──────── MATERIAL SHOWN

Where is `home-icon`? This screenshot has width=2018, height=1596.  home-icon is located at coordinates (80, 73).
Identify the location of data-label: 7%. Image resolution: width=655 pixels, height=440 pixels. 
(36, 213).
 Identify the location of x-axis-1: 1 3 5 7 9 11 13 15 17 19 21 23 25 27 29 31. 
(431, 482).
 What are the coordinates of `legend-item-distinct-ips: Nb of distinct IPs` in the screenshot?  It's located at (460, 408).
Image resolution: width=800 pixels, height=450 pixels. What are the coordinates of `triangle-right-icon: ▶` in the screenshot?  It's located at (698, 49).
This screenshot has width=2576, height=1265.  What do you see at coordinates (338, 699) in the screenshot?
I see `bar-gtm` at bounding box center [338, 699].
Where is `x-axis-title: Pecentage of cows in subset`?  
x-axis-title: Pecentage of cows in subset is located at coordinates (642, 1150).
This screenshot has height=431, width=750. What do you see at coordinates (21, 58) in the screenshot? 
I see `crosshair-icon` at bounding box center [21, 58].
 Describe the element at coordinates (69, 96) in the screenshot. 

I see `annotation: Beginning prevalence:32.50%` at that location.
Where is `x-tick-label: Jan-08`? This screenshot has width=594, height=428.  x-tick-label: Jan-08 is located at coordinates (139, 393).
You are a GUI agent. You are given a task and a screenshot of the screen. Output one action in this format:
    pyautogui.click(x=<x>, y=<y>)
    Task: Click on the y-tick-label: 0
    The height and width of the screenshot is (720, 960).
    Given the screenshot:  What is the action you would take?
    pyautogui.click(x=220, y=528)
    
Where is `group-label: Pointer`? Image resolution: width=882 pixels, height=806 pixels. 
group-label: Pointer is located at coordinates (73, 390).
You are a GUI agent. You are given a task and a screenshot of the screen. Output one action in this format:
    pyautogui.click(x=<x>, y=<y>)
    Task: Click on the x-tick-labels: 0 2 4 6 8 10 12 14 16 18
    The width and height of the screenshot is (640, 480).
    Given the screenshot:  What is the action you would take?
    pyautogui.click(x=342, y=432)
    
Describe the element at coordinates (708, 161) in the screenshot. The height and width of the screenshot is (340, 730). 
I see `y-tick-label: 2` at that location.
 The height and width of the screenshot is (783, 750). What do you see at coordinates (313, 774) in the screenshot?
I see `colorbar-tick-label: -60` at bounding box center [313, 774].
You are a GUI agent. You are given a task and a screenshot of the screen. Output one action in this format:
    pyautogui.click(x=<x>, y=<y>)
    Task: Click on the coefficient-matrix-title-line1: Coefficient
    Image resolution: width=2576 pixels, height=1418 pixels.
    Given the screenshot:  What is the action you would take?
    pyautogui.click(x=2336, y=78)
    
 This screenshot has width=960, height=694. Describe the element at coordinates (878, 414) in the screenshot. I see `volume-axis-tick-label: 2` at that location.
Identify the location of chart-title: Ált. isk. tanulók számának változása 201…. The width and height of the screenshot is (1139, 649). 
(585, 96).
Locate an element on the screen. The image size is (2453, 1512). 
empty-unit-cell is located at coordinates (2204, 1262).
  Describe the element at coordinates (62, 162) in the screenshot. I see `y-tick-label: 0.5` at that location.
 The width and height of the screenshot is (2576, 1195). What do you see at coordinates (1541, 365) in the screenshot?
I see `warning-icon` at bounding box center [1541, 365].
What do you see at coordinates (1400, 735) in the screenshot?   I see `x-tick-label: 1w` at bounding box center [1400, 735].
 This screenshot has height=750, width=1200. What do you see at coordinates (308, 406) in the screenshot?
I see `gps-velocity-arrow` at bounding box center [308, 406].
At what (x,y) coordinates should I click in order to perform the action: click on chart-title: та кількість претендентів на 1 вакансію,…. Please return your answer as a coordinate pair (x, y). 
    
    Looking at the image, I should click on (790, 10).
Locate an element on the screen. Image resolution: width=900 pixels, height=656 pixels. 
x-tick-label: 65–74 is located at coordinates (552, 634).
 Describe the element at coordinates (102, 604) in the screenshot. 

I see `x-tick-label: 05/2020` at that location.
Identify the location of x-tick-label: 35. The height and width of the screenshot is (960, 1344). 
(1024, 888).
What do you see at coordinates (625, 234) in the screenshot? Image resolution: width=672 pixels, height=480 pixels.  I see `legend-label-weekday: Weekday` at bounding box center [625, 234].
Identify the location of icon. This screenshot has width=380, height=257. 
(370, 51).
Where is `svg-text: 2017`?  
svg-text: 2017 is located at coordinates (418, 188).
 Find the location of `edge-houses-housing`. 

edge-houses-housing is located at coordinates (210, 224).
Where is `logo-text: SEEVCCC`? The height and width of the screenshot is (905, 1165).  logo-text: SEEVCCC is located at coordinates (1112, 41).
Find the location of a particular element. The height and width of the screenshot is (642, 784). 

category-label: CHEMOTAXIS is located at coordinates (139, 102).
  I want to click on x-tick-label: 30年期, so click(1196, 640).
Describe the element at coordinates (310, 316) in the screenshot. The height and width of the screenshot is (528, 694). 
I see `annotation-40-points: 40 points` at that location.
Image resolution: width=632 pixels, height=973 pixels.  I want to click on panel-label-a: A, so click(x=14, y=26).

────────────────

** PROBLEM **
Rewrite the records from the start up to and including the line containing "(431, 482).", with "Identify" replaced by "Locate" and nothing else changed.

** TASK RESPONSE **
Where is `home-icon`? This screenshot has width=2018, height=1596.  home-icon is located at coordinates (80, 73).
Locate the location of data-label: 7%. Image resolution: width=655 pixels, height=440 pixels. 
(36, 213).
 Locate the location of x-axis-1: 1 3 5 7 9 11 13 15 17 19 21 23 25 27 29 31. 
(431, 482).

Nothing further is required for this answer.